Department of Electrical and Computer Engineering, Democritus University of Thrace, Xanthi 67100 Greece.
Department of Electrical and Computer Engineering, Democritus University of Thrace, Xanthi 67100 Greece; National Centre for Scientific Research Demokritos, Athens 15342 Greece.
Comput Biol Chem. 2023 Dec;107:107959. doi: 10.1016/j.compbiolchem.2023.107959. Epub 2023 Sep 14.
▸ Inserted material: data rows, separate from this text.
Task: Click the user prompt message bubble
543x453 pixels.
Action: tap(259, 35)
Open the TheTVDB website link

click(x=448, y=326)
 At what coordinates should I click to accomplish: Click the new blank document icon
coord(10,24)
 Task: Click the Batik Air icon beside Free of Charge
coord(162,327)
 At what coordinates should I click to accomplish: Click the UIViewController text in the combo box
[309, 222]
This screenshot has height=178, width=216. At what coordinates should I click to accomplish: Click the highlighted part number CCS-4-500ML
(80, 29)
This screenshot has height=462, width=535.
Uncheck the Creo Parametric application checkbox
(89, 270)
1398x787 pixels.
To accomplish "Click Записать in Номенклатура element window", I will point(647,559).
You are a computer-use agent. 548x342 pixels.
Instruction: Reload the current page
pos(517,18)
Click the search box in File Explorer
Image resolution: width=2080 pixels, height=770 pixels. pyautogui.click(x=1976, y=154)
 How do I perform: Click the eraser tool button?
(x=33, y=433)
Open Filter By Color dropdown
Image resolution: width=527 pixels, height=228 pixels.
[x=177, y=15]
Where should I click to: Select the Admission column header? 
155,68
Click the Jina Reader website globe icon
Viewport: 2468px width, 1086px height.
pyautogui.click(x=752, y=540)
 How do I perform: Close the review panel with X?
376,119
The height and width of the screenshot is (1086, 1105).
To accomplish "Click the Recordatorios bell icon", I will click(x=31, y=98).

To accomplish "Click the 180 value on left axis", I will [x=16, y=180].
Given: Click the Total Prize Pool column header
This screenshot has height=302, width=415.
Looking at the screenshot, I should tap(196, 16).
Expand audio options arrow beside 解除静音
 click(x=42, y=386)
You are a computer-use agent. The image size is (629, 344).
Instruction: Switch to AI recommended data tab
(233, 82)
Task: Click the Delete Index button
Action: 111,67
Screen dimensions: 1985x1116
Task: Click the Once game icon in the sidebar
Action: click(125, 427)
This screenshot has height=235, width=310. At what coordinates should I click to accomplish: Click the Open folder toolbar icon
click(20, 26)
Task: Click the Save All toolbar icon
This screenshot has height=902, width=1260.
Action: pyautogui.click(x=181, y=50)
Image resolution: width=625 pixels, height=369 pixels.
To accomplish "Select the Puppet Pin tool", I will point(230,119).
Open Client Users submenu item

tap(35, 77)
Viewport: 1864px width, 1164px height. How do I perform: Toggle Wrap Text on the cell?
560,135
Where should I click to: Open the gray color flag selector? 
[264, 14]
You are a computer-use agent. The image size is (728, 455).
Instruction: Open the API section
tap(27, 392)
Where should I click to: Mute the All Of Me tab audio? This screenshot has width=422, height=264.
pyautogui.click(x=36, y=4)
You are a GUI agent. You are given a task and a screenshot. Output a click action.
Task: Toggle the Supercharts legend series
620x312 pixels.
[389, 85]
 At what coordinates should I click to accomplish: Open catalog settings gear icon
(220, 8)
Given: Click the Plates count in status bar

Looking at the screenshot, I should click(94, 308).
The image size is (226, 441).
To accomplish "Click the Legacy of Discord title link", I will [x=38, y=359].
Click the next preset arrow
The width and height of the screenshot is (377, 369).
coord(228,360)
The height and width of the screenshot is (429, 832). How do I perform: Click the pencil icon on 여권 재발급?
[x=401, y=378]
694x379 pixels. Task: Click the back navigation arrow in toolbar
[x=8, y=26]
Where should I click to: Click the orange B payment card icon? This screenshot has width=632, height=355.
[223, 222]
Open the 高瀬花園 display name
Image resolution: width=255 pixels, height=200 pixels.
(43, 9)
Reference-guided DNA sequencing and alignment is an important process in computational molecular biology. The amount of DNA data grows very fast, and many new genomes are waiting to be sequenced while millions of private genomes need to be re-sequenced. Each human genome has 3.2B base pairs, and each one could be stored with 2 bits of information, so one human genome would take 6.4B bits or ∼760MB of storage (National Institute of General Medical Sciences, n.d.). Today's most powerful tensor processing units cannot handle the volume of DNA data necessitating a major leap in computing power. It is, therefore, important to investigate the usefulness of quantum computers in genomic data analysis, especially in DNA sequence alignment. Quantum computers are expected to be involved in DNA sequencing, initially as parts of classical systems, acting as quantum accelerators. The number of available qubits is increasing annually, and future quantum computers could conduct DNA sequencing, taking the place of classical computing systems. We present a novel quantum algorithm for reference-guided DNA sequence alignment modeled with gate-based quantum computing. The algorithm is scalable, can be integrated into existing classical DNA sequencing systems and is intentionally structured to limit computational errors. The quantum algorithm has been tested using the quantum processing units and simulators provided by IBM Quantum, and its correctness has been confirmed.
参考指导的 DNA 测序和比对是计算分子生物学中的一个重要过程。DNA 数据的数量增长非常快,许多新的基因组等待测序,而数以百万计的私人基因组需要重新测序。每个人类基因组有 32 亿个碱基对,每个碱基对可以用 2 位信息存储,因此一个人类基因组需要 64 亿位或约 7.6GB 的存储空间(美国国立卫生研究院综合医学科学研究所,未注明日期)。当今最强大的张量处理单元无法处理如此庞大的 DNA 数据量,这就需要计算能力的重大飞跃。因此,研究量子计算机在基因组数据分析中的实用性非常重要,特别是在 DNA 序列比对方面。量子计算机有望参与 DNA 测序,最初作为经典系统的一部分,充当量子加速器。可用量子比特的数量每年都在增加,未来的量子计算机可以进行 DNA 测序,取代经典计算系统。我们提出了一种新的基于门控量子计算的参考指导 DNA 序列比对的量子算法。该算法具有可扩展性,可以集成到现有的经典 DNA 测序系统中,并有意设计成限制计算错误。该量子算法已经使用 IBM Quantum 提供的量子处理单元和模拟器进行了测试,并已确认其正确性。